What tips do you have for people new to building chatbots?
Freed: If you're an enterprise and need this to revamp your call center, don't just take the techie and make them knock out a chatbot in one afternoon. You want lots of people in the room to make it work. The developer [will] write terrible dialogue, but they can connect the different systems. You want someone who can write dialogue [and] someone who knows the business processes. You want to check in with your legal group. If you've got a persona, users will expect that consistent experience.

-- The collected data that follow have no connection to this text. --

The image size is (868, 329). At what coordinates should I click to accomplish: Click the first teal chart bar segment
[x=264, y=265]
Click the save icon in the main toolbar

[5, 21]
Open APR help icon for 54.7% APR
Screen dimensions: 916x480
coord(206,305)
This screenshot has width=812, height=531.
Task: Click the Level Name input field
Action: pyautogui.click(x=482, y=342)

I had an experience where we went through a couple months' long build, had the whole chatbot out and the compliance group looked at it and said, 'You can't give out this information over the phone if all you've asked for is this.' After all this testing, we had to shut off a corner of the bot, which is disheartening. But at least we didn't get sued. Had we brought them in from the beginning, we could have done things differently.
It's like a business transformation. It's not just bolting on one more thing to what you always do because you're not replicating your call center in your chatbot. I'm not going to start my chatbot with [a phone tree]. It's a waste of technology. I'm not moving forward. So, I'm going to fundamentally redesign the entire customer service experience. Therefore, I need all the groups that connect to it.
If you imagine resetting a password in four steps, it'll probably look like a funnel. Everybody comes in the beginning to reset their password, and the bottom is people who actually got to reset it. At some point, it will shrink. Why did it shrink? It might be that you coded some dumb rules about how to set the password. Maybe you asked questions the users didn't understand, or you didn't understand what the users wanted. So, it's not one and done. You have to go back and monitor and improve it.
The chatbot's not done when you deliver it. That's the beginning.